Home Compliance & Certification Backup Automation Guide

Backup Automation Guide

Last updated on Sep 22, 2025

1. Purpose of this Guide

This artefact demonstrates that your company has automated backup schedules in place, even for non-critical systems. Compliance auditors want to see that data protection isn’t left to chance — backups are configured, running regularly, and not just manually triggered when someone remembers.


2. What You Will Submit

You will need:

  • screenshot from your backup solution showing:

    • The system or dataset being backed up.

    • The backup frequency (e.g. daily, weekly, monthly).

    • The schedule or automation settings.

    • (Optional but strong) recent backup job completion status.


3. How to Collect / Obtain / Generate This Evidence

Microsoft 365 / OneDrive / SharePoint:

  1. Go to the Microsoft 365 Admin Center.

  2. Under Settings → Security & Privacy → Backup, review configured backup policies.

  3. Screenshot the page showing backup automation (frequency, retention).

Google Workspace:

  1. Open the Google Admin Console.

  2. Navigate to Apps → Google Workspace → Drive and Docs → Backup & Retention.

  3. Screenshot the settings showing automatic backups or retention rules.

AWS Backup (for EC2, RDS, DynamoDB, etc.):

  1. Log in to the AWS Console.

  2. Open AWS Backup → Backup Plans.

  3. Select the relevant plan and screenshot the schedule (frequency, backup vault, lifecycle).

Other popular SMB backup solutions:

  • Acronis Cyber Protect: Go to Backup Plans → Screenshot the schedule and status.

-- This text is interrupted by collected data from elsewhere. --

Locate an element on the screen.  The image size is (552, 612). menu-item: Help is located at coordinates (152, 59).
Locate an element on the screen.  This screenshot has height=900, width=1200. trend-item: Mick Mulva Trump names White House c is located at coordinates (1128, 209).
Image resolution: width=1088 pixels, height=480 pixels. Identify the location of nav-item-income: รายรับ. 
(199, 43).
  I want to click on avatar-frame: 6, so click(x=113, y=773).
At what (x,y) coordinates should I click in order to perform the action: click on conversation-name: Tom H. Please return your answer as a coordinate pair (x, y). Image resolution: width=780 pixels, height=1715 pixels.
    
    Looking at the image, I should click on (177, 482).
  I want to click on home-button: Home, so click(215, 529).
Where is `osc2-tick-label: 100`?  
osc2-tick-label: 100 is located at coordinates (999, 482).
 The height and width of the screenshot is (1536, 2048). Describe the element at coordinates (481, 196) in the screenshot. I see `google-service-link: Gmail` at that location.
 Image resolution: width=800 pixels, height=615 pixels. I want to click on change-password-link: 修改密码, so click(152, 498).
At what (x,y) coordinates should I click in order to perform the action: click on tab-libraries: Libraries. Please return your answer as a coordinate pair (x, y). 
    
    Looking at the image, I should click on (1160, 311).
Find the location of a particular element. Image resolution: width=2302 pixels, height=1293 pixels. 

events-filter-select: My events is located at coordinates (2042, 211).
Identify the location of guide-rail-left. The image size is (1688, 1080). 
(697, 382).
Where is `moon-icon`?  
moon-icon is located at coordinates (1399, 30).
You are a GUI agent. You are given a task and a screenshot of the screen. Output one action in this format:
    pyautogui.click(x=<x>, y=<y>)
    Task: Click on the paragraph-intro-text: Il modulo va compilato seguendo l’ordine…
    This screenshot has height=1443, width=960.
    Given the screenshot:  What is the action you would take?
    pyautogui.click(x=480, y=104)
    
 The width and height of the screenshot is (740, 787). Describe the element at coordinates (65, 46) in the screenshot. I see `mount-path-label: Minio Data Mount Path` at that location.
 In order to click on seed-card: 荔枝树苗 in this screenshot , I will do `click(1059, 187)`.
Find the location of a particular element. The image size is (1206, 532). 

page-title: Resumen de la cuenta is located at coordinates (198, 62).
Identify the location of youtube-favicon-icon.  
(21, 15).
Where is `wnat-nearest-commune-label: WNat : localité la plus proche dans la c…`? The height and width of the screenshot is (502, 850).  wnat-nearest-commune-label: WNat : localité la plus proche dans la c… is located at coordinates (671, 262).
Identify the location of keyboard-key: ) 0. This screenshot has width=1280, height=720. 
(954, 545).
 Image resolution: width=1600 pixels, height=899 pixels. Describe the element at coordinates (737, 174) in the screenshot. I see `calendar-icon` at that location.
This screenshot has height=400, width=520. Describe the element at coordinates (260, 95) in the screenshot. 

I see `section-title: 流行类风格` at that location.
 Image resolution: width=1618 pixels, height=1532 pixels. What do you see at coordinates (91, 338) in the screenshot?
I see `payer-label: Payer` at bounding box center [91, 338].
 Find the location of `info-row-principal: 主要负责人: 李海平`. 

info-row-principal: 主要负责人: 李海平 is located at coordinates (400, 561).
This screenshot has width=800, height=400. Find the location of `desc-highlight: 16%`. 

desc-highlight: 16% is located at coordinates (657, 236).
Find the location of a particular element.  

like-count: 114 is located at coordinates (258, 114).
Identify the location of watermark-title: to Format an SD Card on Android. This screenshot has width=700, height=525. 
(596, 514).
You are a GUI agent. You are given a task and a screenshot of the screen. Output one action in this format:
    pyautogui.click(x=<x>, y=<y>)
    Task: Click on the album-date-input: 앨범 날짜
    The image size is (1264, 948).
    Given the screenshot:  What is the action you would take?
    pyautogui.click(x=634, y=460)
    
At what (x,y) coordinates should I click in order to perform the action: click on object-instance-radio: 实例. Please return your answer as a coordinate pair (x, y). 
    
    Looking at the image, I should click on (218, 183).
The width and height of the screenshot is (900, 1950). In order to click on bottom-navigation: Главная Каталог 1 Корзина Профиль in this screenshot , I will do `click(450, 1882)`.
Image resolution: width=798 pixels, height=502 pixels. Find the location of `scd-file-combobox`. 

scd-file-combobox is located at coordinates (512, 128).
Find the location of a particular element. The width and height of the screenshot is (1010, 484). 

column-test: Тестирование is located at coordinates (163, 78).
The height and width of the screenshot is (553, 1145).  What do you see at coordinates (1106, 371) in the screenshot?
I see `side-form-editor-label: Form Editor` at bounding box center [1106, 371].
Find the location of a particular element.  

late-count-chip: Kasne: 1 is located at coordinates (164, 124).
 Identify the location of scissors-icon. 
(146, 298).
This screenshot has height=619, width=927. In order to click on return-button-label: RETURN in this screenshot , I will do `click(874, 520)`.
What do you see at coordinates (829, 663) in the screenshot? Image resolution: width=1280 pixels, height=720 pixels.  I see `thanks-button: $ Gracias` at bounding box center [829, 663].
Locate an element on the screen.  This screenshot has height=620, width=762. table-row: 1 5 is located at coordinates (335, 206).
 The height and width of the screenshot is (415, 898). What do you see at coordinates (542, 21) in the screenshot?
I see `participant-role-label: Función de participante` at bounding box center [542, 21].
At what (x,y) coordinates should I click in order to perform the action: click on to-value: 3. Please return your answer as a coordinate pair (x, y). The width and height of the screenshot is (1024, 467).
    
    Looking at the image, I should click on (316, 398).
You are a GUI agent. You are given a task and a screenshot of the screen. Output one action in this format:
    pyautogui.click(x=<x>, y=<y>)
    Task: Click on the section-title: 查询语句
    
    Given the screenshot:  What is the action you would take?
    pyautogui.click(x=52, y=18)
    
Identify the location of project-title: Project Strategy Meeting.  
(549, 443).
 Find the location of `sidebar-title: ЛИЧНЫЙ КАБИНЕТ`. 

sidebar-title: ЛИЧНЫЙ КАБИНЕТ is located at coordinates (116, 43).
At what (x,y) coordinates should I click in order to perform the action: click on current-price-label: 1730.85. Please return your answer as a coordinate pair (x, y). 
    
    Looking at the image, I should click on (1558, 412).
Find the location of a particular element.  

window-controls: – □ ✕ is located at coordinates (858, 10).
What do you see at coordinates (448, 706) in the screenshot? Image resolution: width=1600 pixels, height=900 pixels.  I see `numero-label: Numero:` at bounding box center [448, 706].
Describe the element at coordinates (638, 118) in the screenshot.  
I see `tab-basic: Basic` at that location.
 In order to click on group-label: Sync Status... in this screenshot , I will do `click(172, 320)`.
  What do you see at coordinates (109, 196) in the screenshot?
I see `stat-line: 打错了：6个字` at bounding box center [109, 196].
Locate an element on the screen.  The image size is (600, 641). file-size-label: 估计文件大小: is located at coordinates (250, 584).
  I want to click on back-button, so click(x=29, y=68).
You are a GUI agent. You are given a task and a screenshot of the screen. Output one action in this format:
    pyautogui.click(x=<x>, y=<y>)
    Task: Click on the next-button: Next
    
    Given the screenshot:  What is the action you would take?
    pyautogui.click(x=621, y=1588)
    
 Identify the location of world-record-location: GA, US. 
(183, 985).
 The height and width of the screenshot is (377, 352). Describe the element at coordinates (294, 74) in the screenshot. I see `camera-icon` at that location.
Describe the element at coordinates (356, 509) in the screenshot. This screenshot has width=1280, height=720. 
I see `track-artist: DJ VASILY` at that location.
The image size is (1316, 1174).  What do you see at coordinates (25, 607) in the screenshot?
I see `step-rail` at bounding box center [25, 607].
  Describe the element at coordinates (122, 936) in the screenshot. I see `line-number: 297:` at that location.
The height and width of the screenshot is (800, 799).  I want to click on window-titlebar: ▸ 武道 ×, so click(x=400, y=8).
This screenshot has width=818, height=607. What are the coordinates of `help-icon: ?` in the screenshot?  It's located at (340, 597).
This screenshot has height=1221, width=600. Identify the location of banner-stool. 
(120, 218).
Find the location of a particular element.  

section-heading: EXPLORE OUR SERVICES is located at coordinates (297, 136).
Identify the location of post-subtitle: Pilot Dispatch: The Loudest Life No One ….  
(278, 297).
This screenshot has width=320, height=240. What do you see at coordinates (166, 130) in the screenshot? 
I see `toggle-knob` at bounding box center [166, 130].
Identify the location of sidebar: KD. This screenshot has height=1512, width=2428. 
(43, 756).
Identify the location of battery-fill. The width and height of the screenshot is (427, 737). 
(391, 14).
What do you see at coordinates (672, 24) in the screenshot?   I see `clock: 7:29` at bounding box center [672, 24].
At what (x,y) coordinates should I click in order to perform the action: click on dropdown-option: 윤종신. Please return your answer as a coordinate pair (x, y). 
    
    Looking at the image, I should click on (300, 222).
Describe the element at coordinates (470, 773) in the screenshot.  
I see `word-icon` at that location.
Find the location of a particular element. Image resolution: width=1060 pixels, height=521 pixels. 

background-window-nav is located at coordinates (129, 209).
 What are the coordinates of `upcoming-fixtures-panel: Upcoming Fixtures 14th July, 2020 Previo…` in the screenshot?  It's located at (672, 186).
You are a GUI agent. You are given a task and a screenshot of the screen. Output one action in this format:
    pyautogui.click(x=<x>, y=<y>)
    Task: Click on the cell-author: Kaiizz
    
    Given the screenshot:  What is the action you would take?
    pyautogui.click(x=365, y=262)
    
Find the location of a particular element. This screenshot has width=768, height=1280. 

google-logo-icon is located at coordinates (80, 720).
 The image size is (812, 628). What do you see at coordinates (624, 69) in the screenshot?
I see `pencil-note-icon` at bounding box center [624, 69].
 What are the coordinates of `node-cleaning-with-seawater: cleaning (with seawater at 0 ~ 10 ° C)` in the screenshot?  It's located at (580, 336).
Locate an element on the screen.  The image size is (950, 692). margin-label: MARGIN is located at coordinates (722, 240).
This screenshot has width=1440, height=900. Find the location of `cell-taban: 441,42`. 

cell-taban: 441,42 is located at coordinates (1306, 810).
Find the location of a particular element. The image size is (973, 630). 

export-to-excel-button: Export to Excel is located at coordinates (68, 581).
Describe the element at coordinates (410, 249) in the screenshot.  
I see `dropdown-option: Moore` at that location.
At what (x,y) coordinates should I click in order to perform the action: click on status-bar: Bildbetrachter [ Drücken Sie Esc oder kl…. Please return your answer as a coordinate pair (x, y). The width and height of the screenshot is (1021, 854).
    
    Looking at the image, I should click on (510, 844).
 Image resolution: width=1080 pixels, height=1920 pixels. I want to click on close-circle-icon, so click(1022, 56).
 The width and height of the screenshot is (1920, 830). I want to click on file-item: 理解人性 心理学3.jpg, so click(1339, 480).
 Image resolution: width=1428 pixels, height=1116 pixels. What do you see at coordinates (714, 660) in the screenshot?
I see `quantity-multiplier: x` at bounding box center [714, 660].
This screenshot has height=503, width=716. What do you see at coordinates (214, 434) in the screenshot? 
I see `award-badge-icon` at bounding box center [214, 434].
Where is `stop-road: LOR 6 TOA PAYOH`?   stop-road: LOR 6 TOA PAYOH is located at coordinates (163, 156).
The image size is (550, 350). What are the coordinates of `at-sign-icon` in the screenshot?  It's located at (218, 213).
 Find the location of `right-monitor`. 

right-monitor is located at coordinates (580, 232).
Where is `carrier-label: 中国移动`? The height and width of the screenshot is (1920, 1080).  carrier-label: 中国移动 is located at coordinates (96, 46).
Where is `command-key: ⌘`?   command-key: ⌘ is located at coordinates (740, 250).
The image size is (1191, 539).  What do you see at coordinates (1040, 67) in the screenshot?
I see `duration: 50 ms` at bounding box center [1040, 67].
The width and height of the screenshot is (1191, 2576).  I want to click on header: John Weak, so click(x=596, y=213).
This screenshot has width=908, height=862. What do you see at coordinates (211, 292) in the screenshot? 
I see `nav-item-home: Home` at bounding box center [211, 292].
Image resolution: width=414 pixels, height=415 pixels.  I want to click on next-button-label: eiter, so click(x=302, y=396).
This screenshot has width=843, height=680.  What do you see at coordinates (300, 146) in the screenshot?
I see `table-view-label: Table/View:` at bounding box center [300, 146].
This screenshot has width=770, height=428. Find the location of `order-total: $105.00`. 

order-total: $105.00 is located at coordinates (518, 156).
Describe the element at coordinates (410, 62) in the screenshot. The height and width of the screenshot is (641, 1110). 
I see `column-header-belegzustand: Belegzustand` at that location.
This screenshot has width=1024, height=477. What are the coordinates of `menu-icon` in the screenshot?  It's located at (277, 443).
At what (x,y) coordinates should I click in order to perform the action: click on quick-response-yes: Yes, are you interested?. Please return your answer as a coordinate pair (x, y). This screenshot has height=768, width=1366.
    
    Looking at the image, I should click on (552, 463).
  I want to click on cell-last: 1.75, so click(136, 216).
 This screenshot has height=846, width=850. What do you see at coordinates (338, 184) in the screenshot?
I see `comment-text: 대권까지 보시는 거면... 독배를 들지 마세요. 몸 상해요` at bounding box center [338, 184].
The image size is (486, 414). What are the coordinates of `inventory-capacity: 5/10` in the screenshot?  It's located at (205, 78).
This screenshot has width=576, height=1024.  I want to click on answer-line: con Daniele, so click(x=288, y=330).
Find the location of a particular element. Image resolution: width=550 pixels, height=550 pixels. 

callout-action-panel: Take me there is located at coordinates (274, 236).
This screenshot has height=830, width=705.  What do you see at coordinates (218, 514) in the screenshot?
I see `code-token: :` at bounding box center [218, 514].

  • Veeam Backup & Replication: Open the console → Jobs → Backup Job Properties → Screenshot the schedule tab.

  • Datto / MSP solutions: Navigate to Backup Management → Device Settings → Capture automation schedule.


4. Evidence Format

  • Accepted file types: PNG, JPG, PDF.

  • Suggested naming format:
    YourCompanyName_BackupAutomation_YYYY-MM-DD.png


5. What “Good” Looks Like

  • Screenshot shows automation clearly configured (not just a manual backup).

  • System or dataset identified (so it’s clear what’s being backed up).

  • Frequency visible (daily, weekly, monthly).

  • Timestamp or last run info (to prove the schedule is active).

Why it matters: auditors want to see that backups are happening by design, not by accident.


6. Tips

  • Avoid screenshots of blank or inactive schedules — that will be flagged as insufficient.

  • Show at least one completed job in the logs if possible, to prove it’s not theoretical.

  • Redact sensitive system names if needed before uploading.